Cid – Minha ideia inicial, quando
elaborei o projeto para minha dissertação de Mestrado, era trabalhar cordel,
que era uma coisa com a qual tinha muita afinidade. Depois, descobri que,
explorando a linguagem num Mestrado em Língua Portuguesa, estava tentando fazer
literatura. Entendi que tinha de fazer um trabalho de língua, não de recriação
da linguagem. Então, resolvi fazer um estudo da língua, que era uma maneira de
enfrentar o desafio, compreender o instrumento de trabalho do escritor.
Planejei uma coisa muito audaciosa, passando pela história da linguagem humana
à filosofia da linguagem. Me propus, em função desse projeto, estudar a
linguagem desde os gregos, Platão etc. até a atualidade. Claro que não peguei
tudo em matéria de linguagem. Peguei alguma coisa da Antiguidade, pouquíssimo
da Idade Média, a Renascença, o Romantismo, enfim as várias escolas, pinçando
os autores mais representativos de cada fase. E não me prendi à linguística, ao
estruturalismo. Procurei adotar uma postura, digamos, assim, filosófica.
Procurei mostrar que linguagem e cultura são coisas que se intercalam, que
estão associadas. Quer dizer, procuro compreender o ser humano enquanto ser
falante, enquanto ser que tem o domínio da faculdade da linguagem.

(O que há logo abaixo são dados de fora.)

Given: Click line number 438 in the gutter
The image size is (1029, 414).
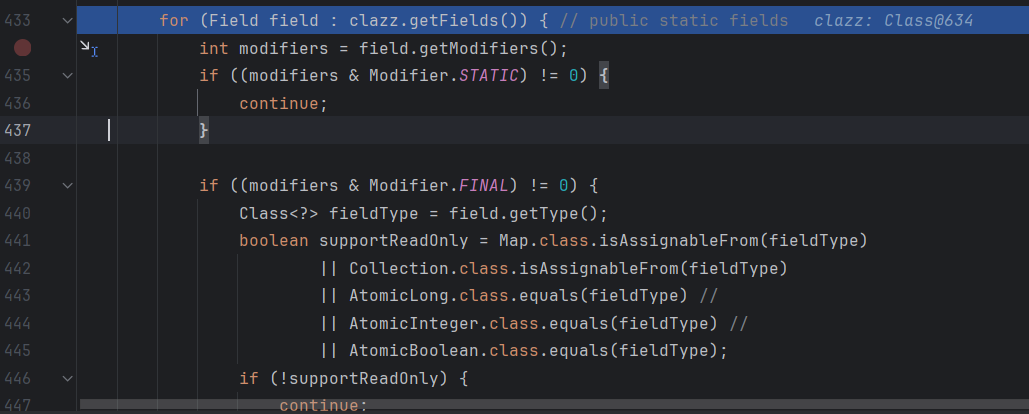Looking at the screenshot, I should click(x=18, y=158).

Guido – E por que o Espelho
de Narciso?
Cid – O título não veio
racionalmente. Na verdade, o título acadêmico do trabalho é Linguagem,
Cultura e Ideologia no Idealismo e no Marxismo. Discuto essas relações com
duas correntes filosóficas, o idealismo, que vem desde Platão, e o Marxismo,
compreendendo Marx e Engels, além dos seus seguidores. Então, surgiu o nome Espelho
de Narciso, que achei bonito. Depois percebi que a linguagem era um
espelho, e que nós atuamos como uma espécie de Narciso, nos miramos na sua
esplendente expressão. O homem se vê refletido na linguagem que fala. Quer
dizer, encontrei um título que também tem relação com a psicanálise, e essa
pesquisa continuou na minha tese de doutoramento, O Espaço de
Transgressão em que tento discutir a diferença entre o espaço da
cultura e a força de rompimento que a literatura representa dentro do mesmo
universo social. Isto porque o escritor se põe sempre à margem desse espaço
estabelecido pelo contrato social. Veja a associação que há entre a loucura e a
literatura. O louco investe contra o espaço da convenção e tenta descobrir o
que há fora desse espaço. O escritor também faz isso, buscando a lógica para
além do logos.
Guido – Qual a diferença
entre o escritor e o louco?
Cid – A diferença fundamental é que
a investida atuante do louco é inconsciente, enquanto a investida criadora do
artista é precedida e vigiada pela consciência. O artista (seja ele um amante
das palavras, das tintas ou dos movimentos) entroniza sua loucura num carro
alegórico, monta nas suas dificuldades e cavalga as suas deficiências. A
consciência dele precisa ser suficientemente forte para conseguir captar todas
as experiências oferecidas pelo desatino e levá-las para o espaço da cultura.
Quer dizer, o artista rompe com a cultura, mas retorna e seduz a cultura.
Porque ele traz a experiência lá de fora para enriquecer ainda mais o espaço
aberto e fechado da cultura. Aberto, porque ampliado pela história do próprio
homem, fechado porque resultante das forças sociais de conservação. Como há
essa ligação entre a loucura e a literatura, precisei estudar um pouco a
psicanálise para entender menos confusamente esses mecanismos.